A long silence with a rushing sound beneath it. Like traffic, or the ocean. Something about it made me grip the phone in sudden hope. “Mom?”

“Christ, no,” the voice said. “This is Sharon. You left a message for me.”

CHAPTER NINETEEN

The city

Back then

The spell had to happen at midnight. Because while some supernatural clichés turned out to be crap, plenty were true.
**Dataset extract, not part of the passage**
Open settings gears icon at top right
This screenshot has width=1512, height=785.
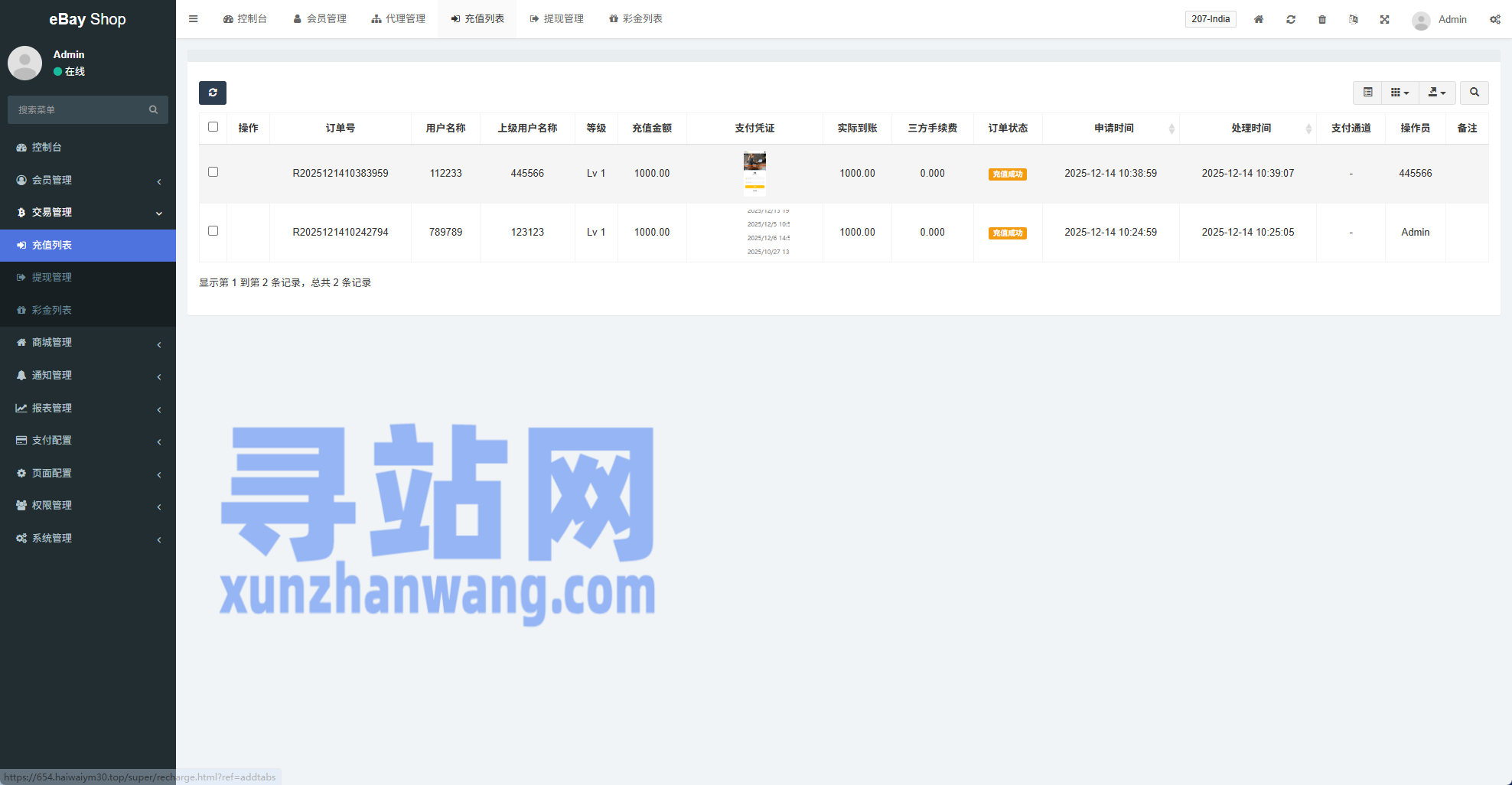click(x=1494, y=19)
We left the shop just after eleven. The lake had pursed its cool blue lips and blown the humidity away. It wasn’t late for the city, but it felt late in this sleepy summer town.

The people who were out kept an eye on us as we passed, or looked away fast. Together we’d become fearsome, a bouquet of night-blooming flowers. Fee was a plum-mouthed goddess, Marion a shattered-glass witch. Sharon was a barely reformed Manson girl, and then there was me. You can’t ever really see yourself, but I liked the feel of my red hair down my back, the afterparty ache of my insomniac’s eyes.

Marion led us into the campus’s heart, through shadows cast by ugly cement buildings named for dead men. Down a tricky pathway lit orange with old lights, over a fairy bowl of lush clover, and up to the steps of a baroque fever dream of a house.

“Is that…” Fee began.

Marion faced the library that had been the occultist’s house. “We’re going inside.”

“What?” I glared at her. “You didn’t tell us we’d be breaking and entering.”

“We’re not breaking. We’re just gonna enter.”

You could easily miss the little gangway in the lake-facing wall, unless you were Marion and you’d already cased the place. It was an architectural quirk I’d never seen before: a winding interior corridor so narrow we walked single file. One sharp turn, and another, and another, then it ended in a garden that smelled of basil and tomatoes and rampaging mint, bleached gray by the moon. Under sunlight it must’ve looked like something found on the grounds of a medieval nunnery. Fat bees, syrupy herbs, nodding flowers. Fee ran a gentle hand over a sage plant, releasing its scent.